- Opening Delimiter -

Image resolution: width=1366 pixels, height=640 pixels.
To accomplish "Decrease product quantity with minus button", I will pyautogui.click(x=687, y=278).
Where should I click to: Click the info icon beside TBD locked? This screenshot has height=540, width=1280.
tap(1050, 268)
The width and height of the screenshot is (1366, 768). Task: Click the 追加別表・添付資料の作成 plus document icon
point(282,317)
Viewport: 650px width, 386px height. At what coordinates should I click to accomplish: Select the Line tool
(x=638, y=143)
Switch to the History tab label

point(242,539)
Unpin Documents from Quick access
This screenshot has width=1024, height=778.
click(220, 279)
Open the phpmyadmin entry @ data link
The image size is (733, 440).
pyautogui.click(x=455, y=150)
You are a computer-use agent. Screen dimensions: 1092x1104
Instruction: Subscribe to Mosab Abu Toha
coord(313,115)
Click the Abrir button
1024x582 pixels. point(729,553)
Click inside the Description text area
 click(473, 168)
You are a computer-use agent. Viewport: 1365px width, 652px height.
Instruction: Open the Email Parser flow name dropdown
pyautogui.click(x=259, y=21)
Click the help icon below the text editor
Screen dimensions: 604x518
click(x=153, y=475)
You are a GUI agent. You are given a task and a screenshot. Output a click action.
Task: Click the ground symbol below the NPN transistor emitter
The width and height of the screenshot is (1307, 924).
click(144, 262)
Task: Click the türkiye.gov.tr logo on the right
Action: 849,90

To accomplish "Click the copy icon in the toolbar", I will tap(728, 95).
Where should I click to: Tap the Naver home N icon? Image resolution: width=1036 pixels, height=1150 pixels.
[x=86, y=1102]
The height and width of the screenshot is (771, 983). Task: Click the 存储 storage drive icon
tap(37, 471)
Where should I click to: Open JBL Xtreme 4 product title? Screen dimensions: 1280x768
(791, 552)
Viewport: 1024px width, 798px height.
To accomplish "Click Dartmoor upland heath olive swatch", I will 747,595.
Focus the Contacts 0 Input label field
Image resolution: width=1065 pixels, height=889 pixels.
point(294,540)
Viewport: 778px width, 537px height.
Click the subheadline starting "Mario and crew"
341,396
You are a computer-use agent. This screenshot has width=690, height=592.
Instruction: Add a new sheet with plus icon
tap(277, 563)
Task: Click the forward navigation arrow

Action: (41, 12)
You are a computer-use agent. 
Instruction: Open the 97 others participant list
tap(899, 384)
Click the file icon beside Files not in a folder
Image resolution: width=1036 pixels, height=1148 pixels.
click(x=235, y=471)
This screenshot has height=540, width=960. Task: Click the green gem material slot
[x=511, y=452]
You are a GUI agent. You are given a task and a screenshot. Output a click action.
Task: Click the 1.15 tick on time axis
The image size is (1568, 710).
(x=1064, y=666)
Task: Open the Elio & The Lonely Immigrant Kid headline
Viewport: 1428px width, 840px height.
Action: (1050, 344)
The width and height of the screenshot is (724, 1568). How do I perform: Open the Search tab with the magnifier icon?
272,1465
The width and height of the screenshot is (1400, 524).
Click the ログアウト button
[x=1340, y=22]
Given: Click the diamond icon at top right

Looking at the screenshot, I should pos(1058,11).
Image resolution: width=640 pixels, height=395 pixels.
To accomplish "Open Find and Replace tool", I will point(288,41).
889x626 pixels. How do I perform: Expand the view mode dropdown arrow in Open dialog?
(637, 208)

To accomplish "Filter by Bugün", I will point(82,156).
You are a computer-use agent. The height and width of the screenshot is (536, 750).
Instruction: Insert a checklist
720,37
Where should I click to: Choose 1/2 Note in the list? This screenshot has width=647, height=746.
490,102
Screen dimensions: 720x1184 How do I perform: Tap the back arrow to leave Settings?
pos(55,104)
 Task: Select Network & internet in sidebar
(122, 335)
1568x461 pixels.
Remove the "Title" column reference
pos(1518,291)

- Closing Delimiter -

▶ **Task item**
Count every line of the listing that includes the word "below", then give that count and no other words.

▶ **Finished task**
2